▸ **Supplied text**:
· · · · · · ·
Nearly 200 GP partners took part in the poll, 46% of whom said they were currently having problems with Capita.
A total of 56% of respondents said they had experienced issues with pension payments over the past year, while just over half (52%) had trouble with patient record transfers.
Other common sticking points for partners over the past year included problems with rents and reimbursements (32%), the performers list (24%) and enhanced service payments (23%).
The findings come just months after NHS England announced plans to review all GP pension data after 'discrepancies' were found between contributions and pensionable earnings.
Since taking responsibility for Primary Care Support England (PCSE) in 2015, Capita has faced criticism over administrative errors that have affected GP workload and raised questions about patient safety.
Last year the BMA hit out at an 'appalling' failure by Capita to deliver cervical screening letters to 48,000 women in England.
A report by MPs said the decision to outsource PCSE services to Capita was a 'shambles' and asked NHS England to write to the House of Commons public accounts committee to explain what steps have been taken to compensate primary care practitioners for the disruption caused.
GP leaders have repeatedly called for the government to end the contract with Capita and take primary care support services back in-house.
The GPonline poll found that the proportion of all GPs reporting ongoing problems with Capita - around a third - was almost unchanged compared with a similar poll last year.
A Capita spokesperson said the company had initially underestimated the challenge that delivering primary care support services would pose, but that it was determined to get the service right.
GP partners responding to the survey branded Capita’s PCSE service ‘inadequate’ and ‘a complete mess’, with many voicing frustration over delays and communication problems.
One GP partner said it had taken them ‘six months or longer to get patient records’ under Capita, while another said that out-of-date or incorrect pension payments were ‘preventing me from taking the decisions I need to take about retirement’.
· · · · · · ·
▸ **Raw data**:
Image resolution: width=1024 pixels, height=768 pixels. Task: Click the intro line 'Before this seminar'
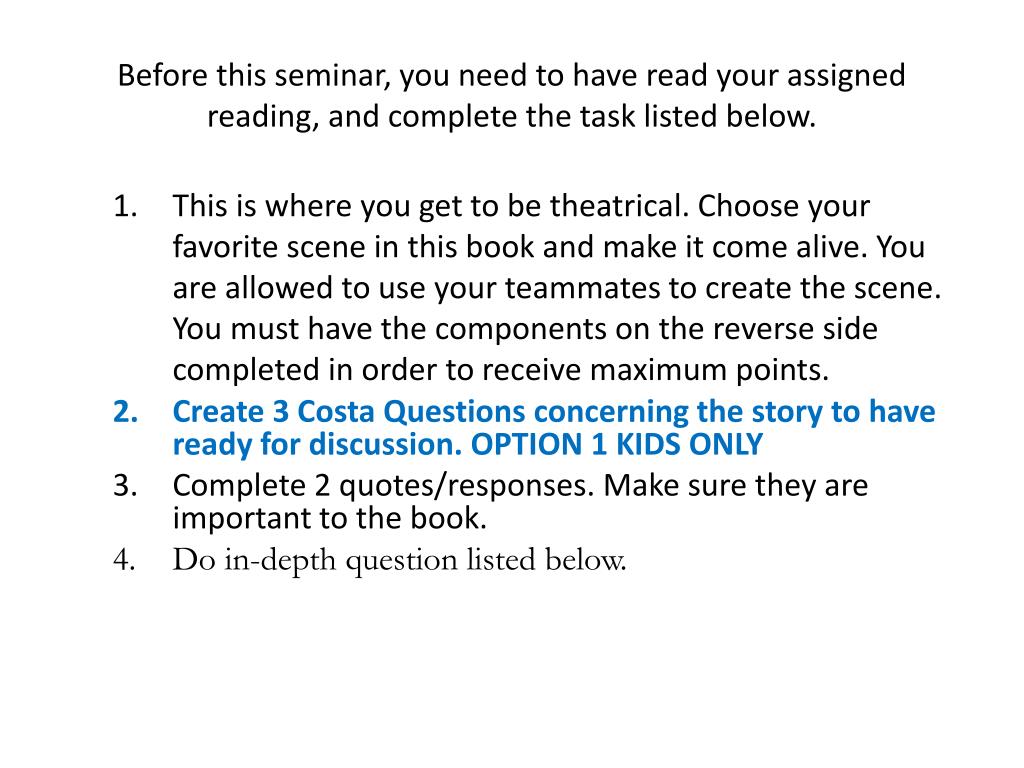[511, 76]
· · · · · · ·
▸ **About this task**: Write the next part of the report on GP partners' problems with Capita, continuing from its last sentence.

▸ **Task answer**:
A third GP asked when Capita would face consequences for problems with primary care support. 'If GPs make even the tiniest error or introduce any delay in delivering our services we are put through the mill with our livelihoods on the line,’ the GP said.
GPC chair Dr Richard Vautrey said: ‘It's a real concern that so many GPs and practices continue to be so badly let down by Capita's PCSE service. These problems cause day to day difficulties and lead to practice managers and others spending significant amounts of time trying to sort them out when they should be focusing on other important practice matters.
‘It's why GPC have called on NHS England to end the contract for this service as there appears no end to the problems practices have had to cope with since Capita took over.’
A Capita spokesperson said: 'We have acknowledged we initially underestimated the complexity of this contract. Improvements have been made, and we continue to work with stakeholders and customers to ensure awareness of correct processes to follow to access services.
'Capita is committed to getting this contract right so we can carry on saving the health service money and help NHS England deliver their objective of transforming locally managed, manual paper-based operations into a modern and efficient national customer-focused service.'
NHS England did not wish to comment.